Wavelet-Based Positional Encoding

Updated 12 November 2025

Wavelet-based positional representation is a technique that encodes position and scale using localized wavelet transforms for joint spatial and frequency analysis.
It is applied in neural implicit representations, transformer models, and graph learning to overcome limitations of global or scale-invariant encodings.
Empirical results demonstrate improved robustness and extrapolation performance in tasks like time series analysis, image rendering, and language modeling.

A wavelet-based positional representation refers to any mapping, embedding, or coding scheme in which spatial or index positions are encoded using wavelet transforms, wavelet atoms, or wavelet-inspired basis functions, enabling joint localization in both position (space, time, or graph structure) and scale/frequency domains.

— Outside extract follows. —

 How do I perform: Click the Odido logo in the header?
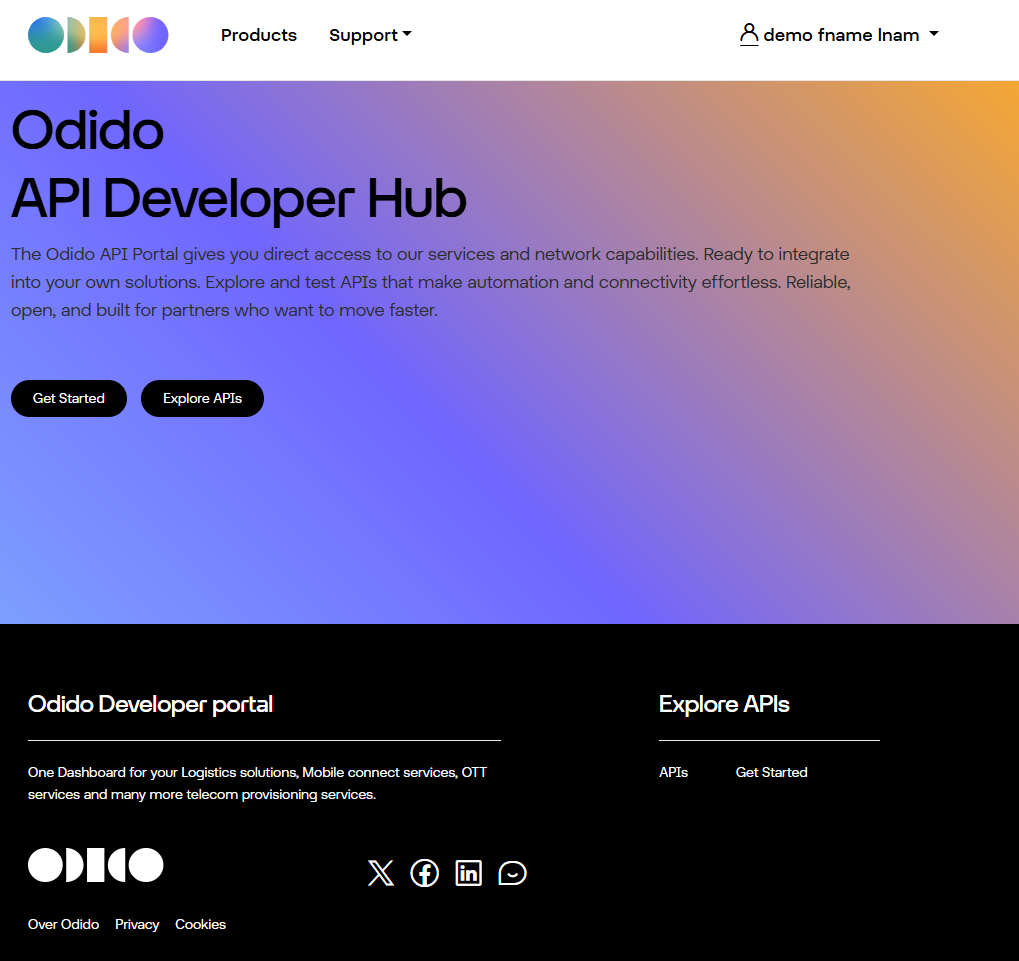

This approach has been adopted across signal processing, neural implicit representations, transformers, graph learning, position coding, and quantum dynamical simulation to address fundamental limitations of global or scale-invariant positional schemes. It leverages the unique time–frequency and spatial–spectral localization properties of wavelets to enable multiresolution positional descriptions, overcome denoising and extrapolation barriers, and attain improved robustness or expressiveness in downstream models and algorithms.

1. Mathematical Foundations of Wavelet-Based Positional Coding

Wavelet analysis centers on the decomposition of a signal $x(t)$ (or a vector-valued feature signal) into components parameterized by scale $a>0$ and shift $b\in\mathbb{R}$ : $\psi_{a,b}(t)\;=\;\frac{1}{\sqrt{a}}\;\psi\left(\frac{t-b}{a}\right)$ with $\psi$ a mother wavelet. The continuous wavelet transform (CWT) yields

$W(a,b)\;=\;\int_{-\infty}^{\infty}x(t)\overline{\psi_{a,b}(t)}dt$

and in the discrete setting, sequences ( $x[n]$ , $n=0,...,N-1$ ) are mapped via basis families

$\psi_{j,k}[n]=2^{-j/2}\psi[2^{-j}n-k]$

with $j$ (scale) and $k$ (shift) defining a multiresolution grid. The key property is joint localization:

Spatial/time windowing via $b$ or $k$ (localized support, compact or rapidly decaying)
Frequency or scale targeting via dilation $a$ or $j$ (narrowband, band-pass, multiscale)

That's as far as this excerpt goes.